Bonehead move #1 by agencies is failing to document communications with customers on a routine, day-to-day basis, said Bill Wilson, director of IIAA’s Virtual University. “A guy claims he called to make a coverage change, then an uncovered loss happens. The insured says he wanted one thing, but got another and there’s no documentation. If a claim or suit boils down to a ‘he said/she said’ argument, the agent is going to lose most of the time.”

Problem #2 is incomplete or delayed communications-not procuring the coverage the insured wants or needs, or delays in advising the customer of a lack of coverage or coverage restrictions, Wilson said. “This is usually due to a lack of technical expertise or poor personal management skills.”
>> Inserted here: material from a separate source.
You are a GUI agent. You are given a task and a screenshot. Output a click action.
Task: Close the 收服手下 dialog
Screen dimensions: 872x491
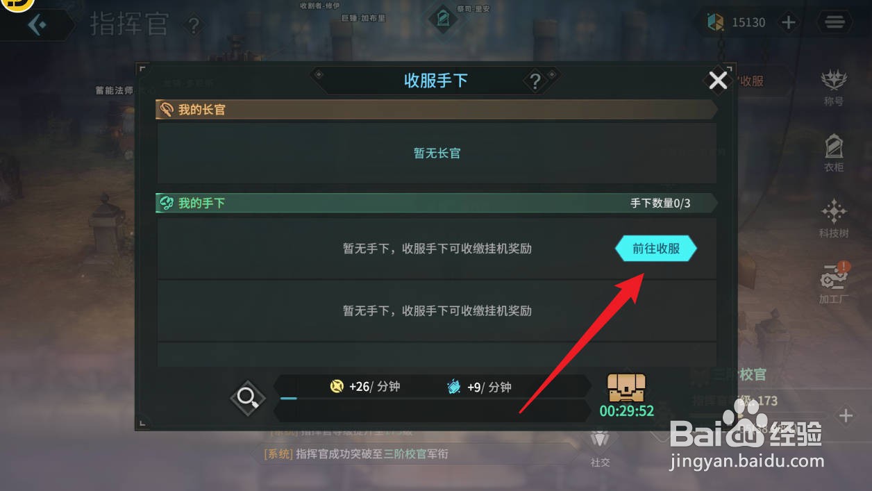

Scary things turn up when we dig into the E&O claim files. Here’s some true tales to make your skin crawl:

• Following a lengthy feud, an insured’s next-door neighbor called the insured’s agent and cancelled his homeowners insurance. The agency CSR accepted the cancellation over the phone. Subsequently, the neighbor went to the insured’s house and faked a back injury accident and filed suit.
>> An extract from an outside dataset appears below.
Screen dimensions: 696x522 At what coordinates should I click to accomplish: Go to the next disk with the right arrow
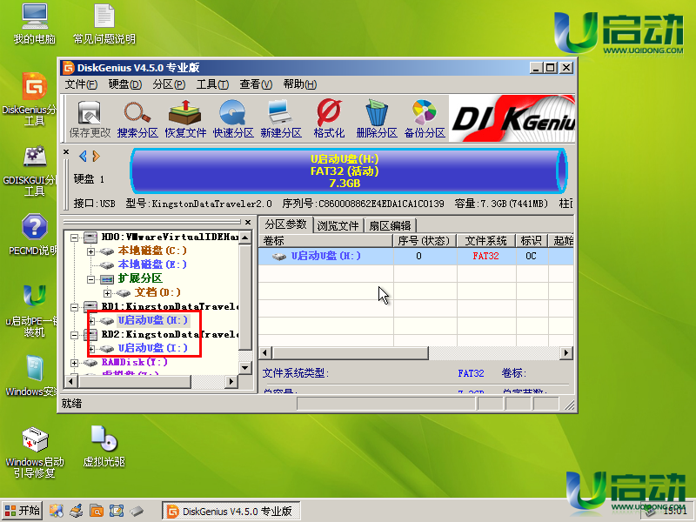96,157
• Prior to renewal, an agency file clerk inadvertently placed an active file into dead file storage. The missed renewal caused a homeowner to be inadequately insured for a $17,000 fire loss. The agency did have binding authority with the carrier and, prior to the loss, the carrier had indicated a willingness to renew.

• An agent, while visiting an insured, was asked to add property coverage for an additional location. The agent agreed to do so. A week later, a fire occurred at the additional location. The agent apparently had forgotten to add the location. The insurer denied coverage and the agent was held liable.
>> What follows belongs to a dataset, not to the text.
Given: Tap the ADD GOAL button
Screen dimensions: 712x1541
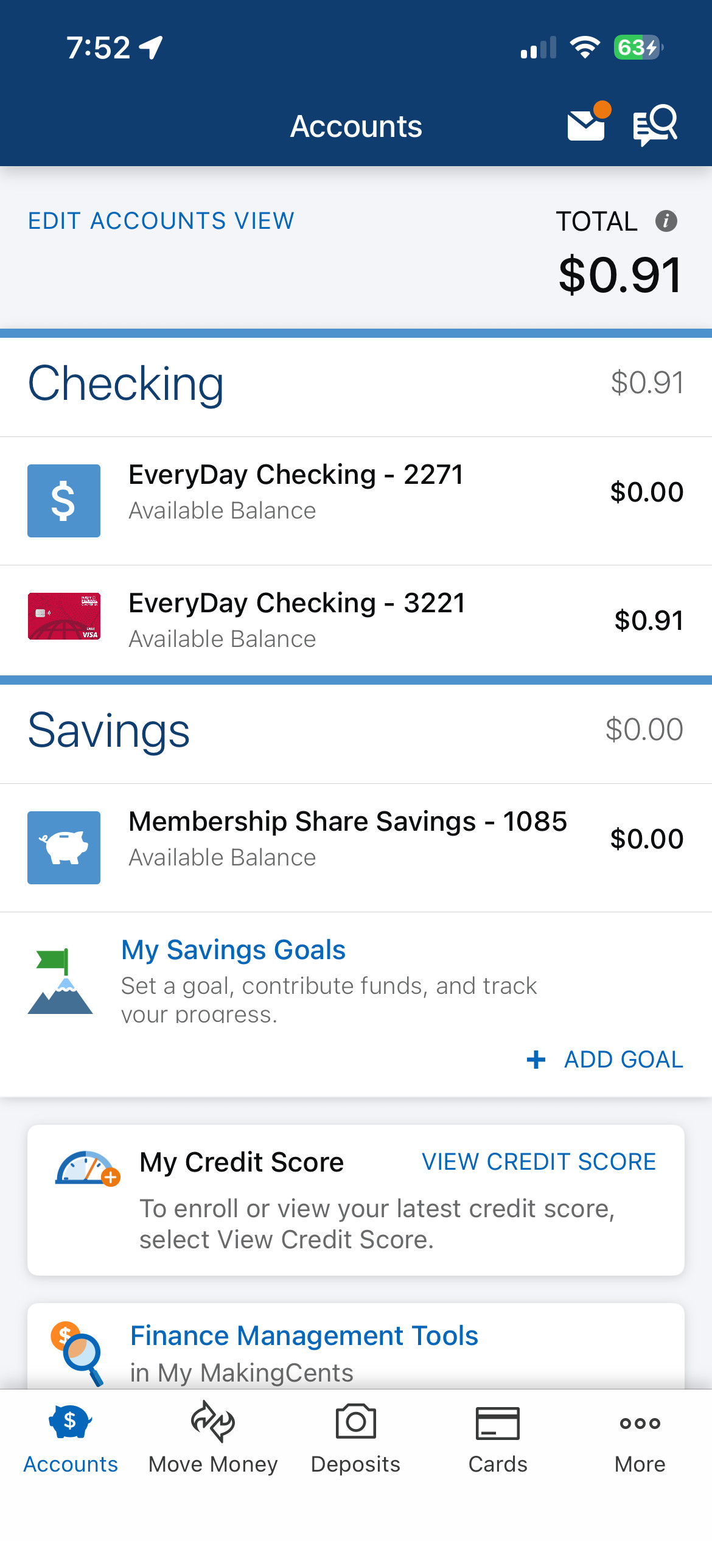Looking at the screenshot, I should (605, 1060).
Betty Ann Olmsted, an attorney and loss control officer for big E&O player GE Westport, said these claims involve more than money for defense or loss payments. “Regardless of the outcome, E&O claims consume valuable time [for] discovery and can devastate an agency’s reputation in the community it serves,” she said.

The two areas generating the most frequent and largest claims are misrepresentation and inadequate coverage, Olmsted noted. Misrepresentation claims allege a failure to adequately explain coverage and exclusions, as well as a failure to inform the client of changes affecting coverage. Example:

• An agent wrote coverage on farming operations owned by a man and his son. When the agent inspected the farm site in early September prior to the policy renewal date of Oct. 22, the son requested that coverage on one barn be increased from $50,000 to $100,000, and that the barn contents be insured for $25,000. The son claims the agent stated that the increased coverage would be effective immediately; the agent denies making such a statement. On Oct. 11, the barn was destroyed by fire. The carrier paid only $50,000, claiming the coverage increases didn’t become effective until the renewal date of Oct. 22. The man and his son sued the agent for misrepresentation.

“When two parties tell different versions of the same facts, a court must determine which party is more credible,” Olmsted said. “Had the agent followed up on his conversation with the son, confirming that the increased coverages would be put in place at renewal, this claim might have been avoided entirely. File documentation takes a lot of time and discipline, but it can really pay off in reducing the likelihood of E&O claims.”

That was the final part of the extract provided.